Your goal
A word-for-word copy of the whole listing is the required answer.

Data for processing
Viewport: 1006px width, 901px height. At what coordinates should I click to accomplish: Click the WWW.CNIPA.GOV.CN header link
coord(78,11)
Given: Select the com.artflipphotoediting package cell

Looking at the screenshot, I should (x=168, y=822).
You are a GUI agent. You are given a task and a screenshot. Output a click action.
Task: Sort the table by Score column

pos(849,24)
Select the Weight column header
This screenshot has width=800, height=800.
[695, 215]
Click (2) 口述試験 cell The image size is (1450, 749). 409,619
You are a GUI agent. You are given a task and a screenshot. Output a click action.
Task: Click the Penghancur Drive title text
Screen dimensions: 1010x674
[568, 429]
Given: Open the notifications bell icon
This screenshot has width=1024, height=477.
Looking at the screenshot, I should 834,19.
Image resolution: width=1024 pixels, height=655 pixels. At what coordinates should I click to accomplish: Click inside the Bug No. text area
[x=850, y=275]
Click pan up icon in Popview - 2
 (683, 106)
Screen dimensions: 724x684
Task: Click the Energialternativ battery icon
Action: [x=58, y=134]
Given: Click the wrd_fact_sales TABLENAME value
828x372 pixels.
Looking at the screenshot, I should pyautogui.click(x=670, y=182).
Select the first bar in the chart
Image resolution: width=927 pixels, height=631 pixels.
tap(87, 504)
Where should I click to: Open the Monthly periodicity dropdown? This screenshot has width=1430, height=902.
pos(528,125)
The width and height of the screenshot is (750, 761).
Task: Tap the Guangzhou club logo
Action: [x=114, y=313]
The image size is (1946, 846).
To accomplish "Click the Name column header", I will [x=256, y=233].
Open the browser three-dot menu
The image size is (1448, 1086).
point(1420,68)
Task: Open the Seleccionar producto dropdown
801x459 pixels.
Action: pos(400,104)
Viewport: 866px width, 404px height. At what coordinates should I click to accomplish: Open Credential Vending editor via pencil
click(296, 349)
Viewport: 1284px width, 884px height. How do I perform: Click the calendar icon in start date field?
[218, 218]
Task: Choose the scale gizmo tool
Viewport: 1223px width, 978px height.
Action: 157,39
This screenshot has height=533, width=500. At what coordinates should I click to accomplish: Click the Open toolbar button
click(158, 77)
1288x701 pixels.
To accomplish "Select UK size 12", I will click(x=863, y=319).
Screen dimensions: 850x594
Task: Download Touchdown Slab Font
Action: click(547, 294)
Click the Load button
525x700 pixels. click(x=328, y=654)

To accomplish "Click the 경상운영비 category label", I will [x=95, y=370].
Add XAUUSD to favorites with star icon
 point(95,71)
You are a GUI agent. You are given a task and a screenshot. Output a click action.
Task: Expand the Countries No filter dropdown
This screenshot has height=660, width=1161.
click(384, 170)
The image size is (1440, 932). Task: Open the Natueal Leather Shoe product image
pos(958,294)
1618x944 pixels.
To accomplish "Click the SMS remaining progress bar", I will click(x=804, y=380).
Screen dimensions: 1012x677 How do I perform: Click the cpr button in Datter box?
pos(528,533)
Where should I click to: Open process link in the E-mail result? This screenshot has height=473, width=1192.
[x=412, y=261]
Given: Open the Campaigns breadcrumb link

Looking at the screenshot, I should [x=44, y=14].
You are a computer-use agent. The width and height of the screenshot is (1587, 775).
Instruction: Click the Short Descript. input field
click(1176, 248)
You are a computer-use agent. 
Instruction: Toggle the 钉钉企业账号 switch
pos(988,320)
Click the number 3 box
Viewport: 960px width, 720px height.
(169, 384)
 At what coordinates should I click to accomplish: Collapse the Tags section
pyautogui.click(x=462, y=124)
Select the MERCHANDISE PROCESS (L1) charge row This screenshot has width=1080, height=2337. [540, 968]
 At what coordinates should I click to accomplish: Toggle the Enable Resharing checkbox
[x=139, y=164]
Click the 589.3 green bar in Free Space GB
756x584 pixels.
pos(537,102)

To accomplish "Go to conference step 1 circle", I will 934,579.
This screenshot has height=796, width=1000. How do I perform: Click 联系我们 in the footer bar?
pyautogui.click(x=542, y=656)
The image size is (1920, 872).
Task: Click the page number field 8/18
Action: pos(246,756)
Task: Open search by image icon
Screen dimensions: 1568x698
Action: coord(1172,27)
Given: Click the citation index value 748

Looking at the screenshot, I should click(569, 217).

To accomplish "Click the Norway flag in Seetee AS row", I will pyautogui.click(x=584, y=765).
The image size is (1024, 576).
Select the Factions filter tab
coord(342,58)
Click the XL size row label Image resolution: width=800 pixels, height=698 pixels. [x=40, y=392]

Exercise result
Viewport: 1006px width, 901px height. At what coordinates should I click to accomplish: Click the WWW.CNIPA.GOV.CN header link
coord(78,11)
Given: Select the com.artflipphotoediting package cell

Looking at the screenshot, I should (x=168, y=822).
You are a GUI agent. You are given a task and a screenshot. Output a click action.
Task: Sort the table by Score column

pos(849,24)
Select the Weight column header
This screenshot has width=800, height=800.
[695, 215]
Click (2) 口述試験 cell The image size is (1450, 749). 409,619
You are a GUI agent. You are given a task and a screenshot. Output a click action.
Task: Click the Penghancur Drive title text
Screen dimensions: 1010x674
[568, 429]
Given: Open the notifications bell icon
This screenshot has width=1024, height=477.
Looking at the screenshot, I should 834,19.
Image resolution: width=1024 pixels, height=655 pixels. At what coordinates should I click to accomplish: Click inside the Bug No. text area
[x=850, y=275]
Click pan up icon in Popview - 2
 (683, 106)
Screen dimensions: 724x684
Task: Click the Energialternativ battery icon
Action: [x=58, y=134]
Given: Click the wrd_fact_sales TABLENAME value
828x372 pixels.
Looking at the screenshot, I should pyautogui.click(x=670, y=182).
Select the first bar in the chart
Image resolution: width=927 pixels, height=631 pixels.
tap(87, 504)
Where should I click to: Open the Monthly periodicity dropdown? This screenshot has width=1430, height=902.
pos(528,125)
The width and height of the screenshot is (750, 761).
Task: Tap the Guangzhou club logo
Action: [x=114, y=313]
The image size is (1946, 846).
To accomplish "Click the Name column header", I will [x=256, y=233].
Open the browser three-dot menu
The image size is (1448, 1086).
point(1420,68)
Task: Open the Seleccionar producto dropdown
801x459 pixels.
Action: pos(400,104)
Viewport: 866px width, 404px height. At what coordinates should I click to accomplish: Open Credential Vending editor via pencil
click(296, 349)
Viewport: 1284px width, 884px height. How do I perform: Click the calendar icon in start date field?
[218, 218]
Task: Choose the scale gizmo tool
Viewport: 1223px width, 978px height.
Action: 157,39
This screenshot has height=533, width=500. At what coordinates should I click to accomplish: Click the Open toolbar button
click(158, 77)
1288x701 pixels.
To accomplish "Select UK size 12", I will click(x=863, y=319).
Screen dimensions: 850x594
Task: Download Touchdown Slab Font
Action: click(547, 294)
Click the Load button
525x700 pixels. click(x=328, y=654)

To accomplish "Click the 경상운영비 category label", I will [x=95, y=370].
Add XAUUSD to favorites with star icon
 point(95,71)
You are a GUI agent. You are given a task and a screenshot. Output a click action.
Task: Expand the Countries No filter dropdown
This screenshot has height=660, width=1161.
click(384, 170)
The image size is (1440, 932). Task: Open the Natueal Leather Shoe product image
pos(958,294)
1618x944 pixels.
To accomplish "Click the SMS remaining progress bar", I will click(x=804, y=380).
Screen dimensions: 1012x677 How do I perform: Click the cpr button in Datter box?
pos(528,533)
Where should I click to: Open process link in the E-mail result? This screenshot has height=473, width=1192.
[x=412, y=261]
Given: Open the Campaigns breadcrumb link

Looking at the screenshot, I should [x=44, y=14].
You are a computer-use agent. The width and height of the screenshot is (1587, 775).
Instruction: Click the Short Descript. input field
click(1176, 248)
You are a computer-use agent. 
Instruction: Toggle the 钉钉企业账号 switch
pos(988,320)
Click the number 3 box
Viewport: 960px width, 720px height.
(169, 384)
 At what coordinates should I click to accomplish: Collapse the Tags section
pyautogui.click(x=462, y=124)
Select the MERCHANDISE PROCESS (L1) charge row This screenshot has width=1080, height=2337. [540, 968]
 At what coordinates should I click to accomplish: Toggle the Enable Resharing checkbox
[x=139, y=164]
Click the 589.3 green bar in Free Space GB
756x584 pixels.
pos(537,102)

To accomplish "Go to conference step 1 circle", I will 934,579.
This screenshot has height=796, width=1000. How do I perform: Click 联系我们 in the footer bar?
pyautogui.click(x=542, y=656)
The image size is (1920, 872).
Task: Click the page number field 8/18
Action: pos(246,756)
Task: Open search by image icon
Screen dimensions: 1568x698
Action: coord(1172,27)
Given: Click the citation index value 748

Looking at the screenshot, I should click(569, 217).

To accomplish "Click the Norway flag in Seetee AS row", I will pyautogui.click(x=584, y=765).
The image size is (1024, 576).
Select the Factions filter tab
coord(342,58)
Click the XL size row label Image resolution: width=800 pixels, height=698 pixels. [x=40, y=392]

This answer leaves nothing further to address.